The Jisser family, Tim, Eva, and their son Joe, is challenging Palo Alto’s demand, which the family’s lawyers call unconstitutional, that the Jissers pay millions for the right to close their mobile home park business.
At issue is the city’s decision to allow the Jissers to close the Buena Vista Mobilehome Park at a cost to the family of $8 million. The city is requiring that sum to assist the families who now reside in the mobile home park to relocate.
The payments include rent subsidies for alternative housing for the tenants and the outright purchase of all of the Jissers’ tenants’ mobile homes at prices reflecting the acute housing shortage in Palo Alto. That amount could increase, too, if housing costs continue to rise between now and the time the matter is settled.
“It is terrible that there is so little affordable housing in Palo Alto, but we didn’t create that problem,” said Joe Jisser in a statement. “This fight isn’t really between us and our tenants; it’s with a city that has failed everyone.”
The Jissers moved to the Silicon Valley from Israel in the 1970s. They then opened the All American Market in a building adjacent to the Buena Vista Mobilehome Park. Tim and Eva Jisser purchased both the building and the park when the previous owner decided to sell the property in 1986. Their son, Joe Jisser, now manages the property.
According to the family’s attorneys at the Pacific Legal Foundation, Buena Vista Mobilehome Park has provided the lowest cost housing in Palo Alto for more than 30 years. Palo Alto, they said, is ground-zero for California’s affordable housing crisis, where the median home price is $2.46 million (compared to $448,000 statewide and $180,000 in the US). A May, 2015, report by California’s Legislative Analyst office blames the state’s high housing costs on overly restrictive land use policies, particularly in coastal cities like Palo Alto.
In effect, said the legal team, the Jissers are being forced to remain landlords–and to accept the permanent occupation of their land by their tenants–unless they provide their tenants with enough money to ameliorate the city’s notoriously high cost of housing. But it is the city itself that has created the housing shortage that makes it all but impossible for young families and people of modest means to live there.

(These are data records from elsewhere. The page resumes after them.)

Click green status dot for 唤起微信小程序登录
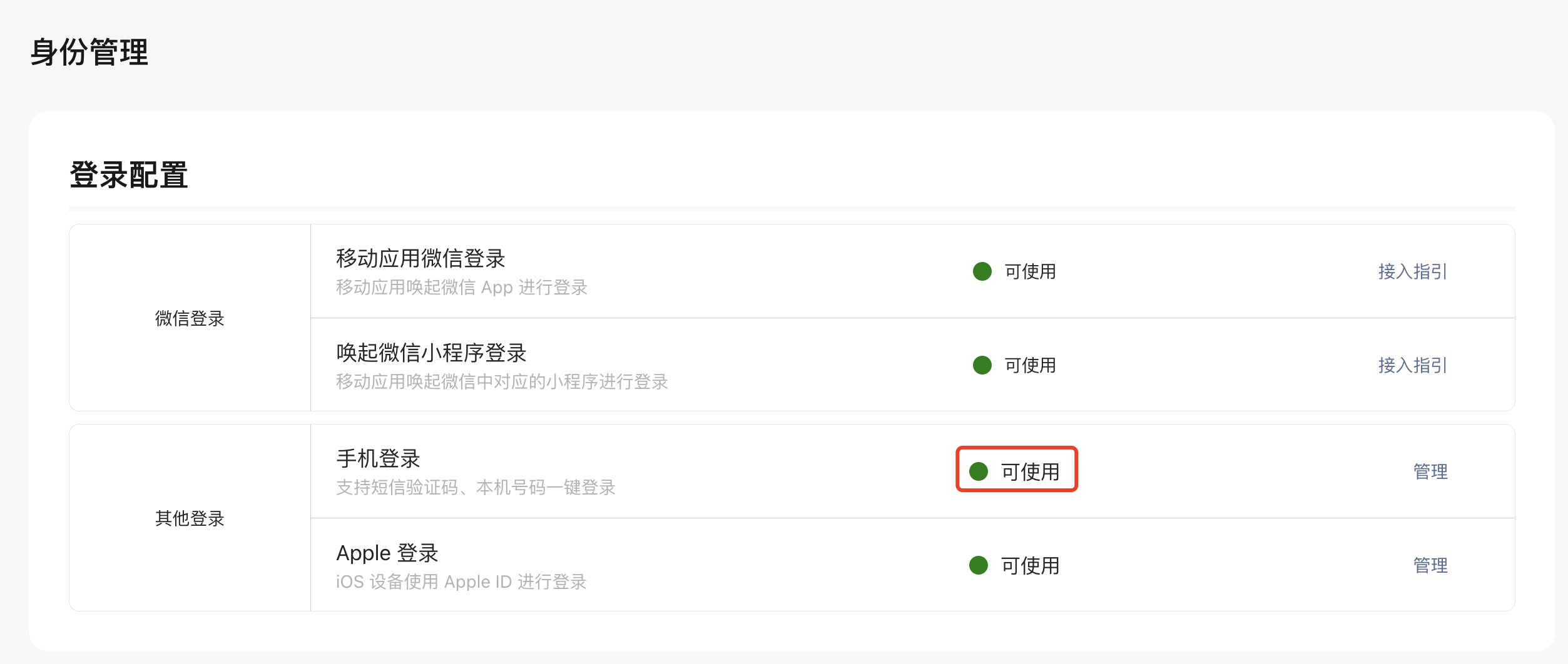This screenshot has height=664, width=1568. point(982,365)
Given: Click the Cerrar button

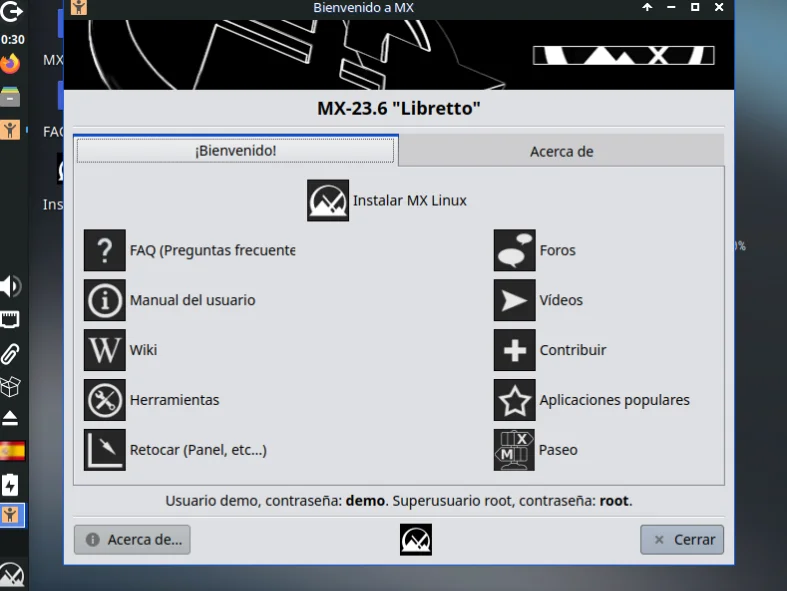Looking at the screenshot, I should [x=682, y=539].
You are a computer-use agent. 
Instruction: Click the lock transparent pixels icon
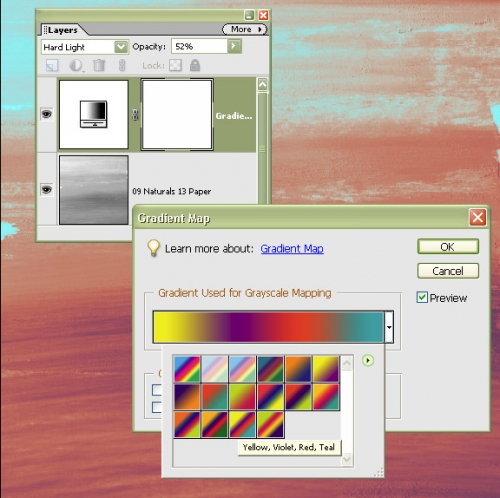click(x=175, y=65)
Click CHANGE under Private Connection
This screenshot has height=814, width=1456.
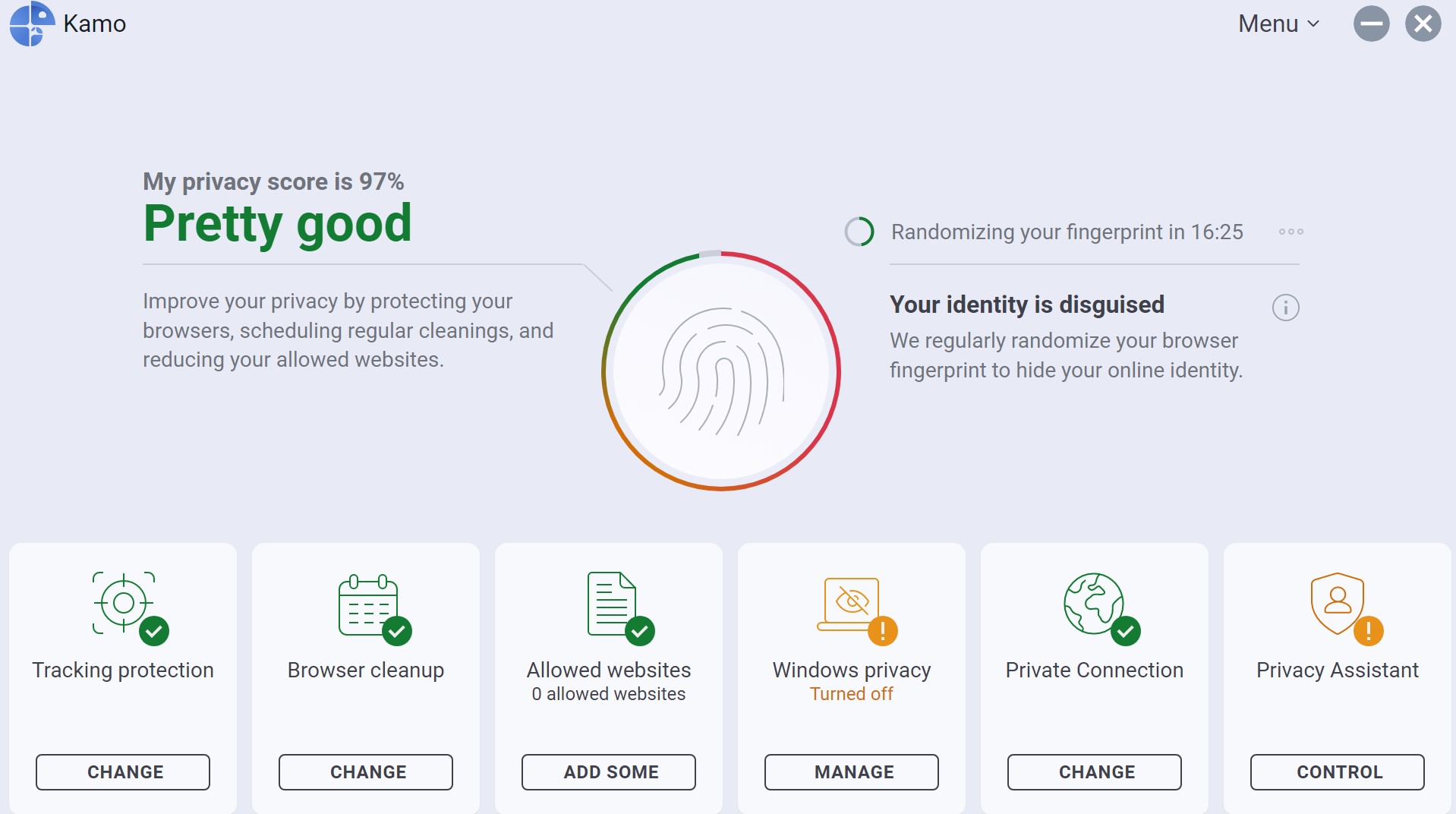point(1095,772)
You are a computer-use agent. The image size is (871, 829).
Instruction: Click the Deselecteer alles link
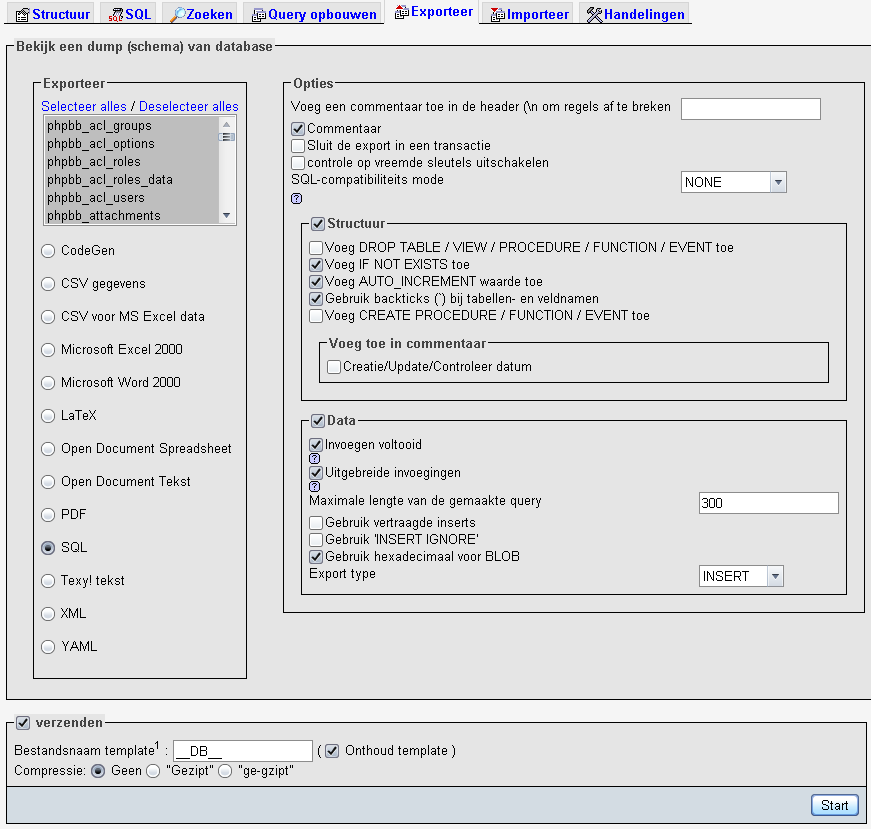[x=189, y=107]
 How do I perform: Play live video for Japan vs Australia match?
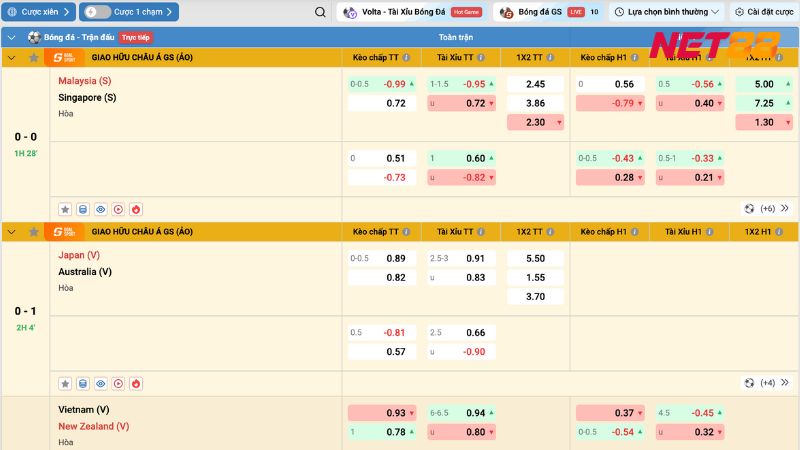click(x=118, y=383)
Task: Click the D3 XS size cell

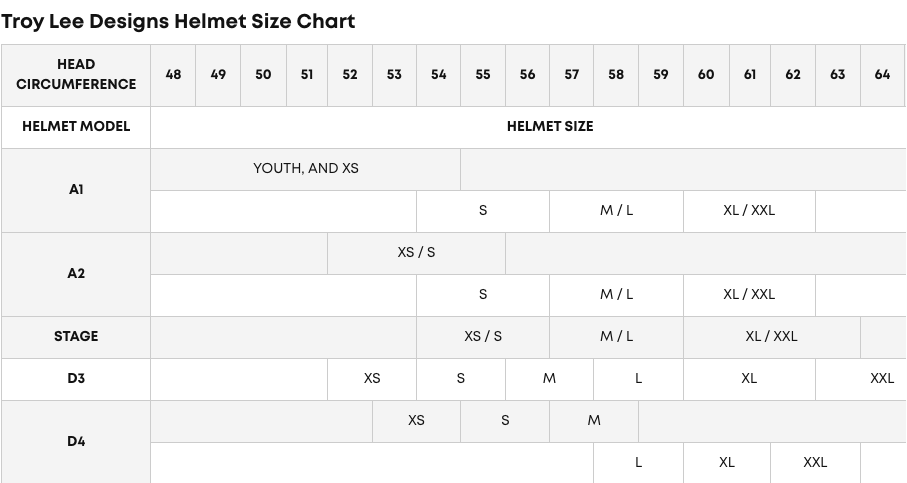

The lawsuit charges that this financial demand on the family violates the U.S. Constitution’s Fifth and 14th Amendment limitations on taking private property for public use. In addition, they claim the action violates a California state law prohibiting conditions on the closure of mobile home parks that “exceed the reasonable costs of relocation” of a park’s tenants. The U.S. Supreme Court has repeatedly held that government may not force individual property owners to bear the costs of public benefits, which should be paid for by the public as a whole.
“Our family has worked hard for 30 years to provide safe and affordable housing here,” said Jisser. “Now we’re told by the city that providing that service is not enough, that we have to pay a staggering amount of money just to close our business. It’s not fair for the city to force us to pay our tenants millions of dollars as the price of my parents’ retirement.”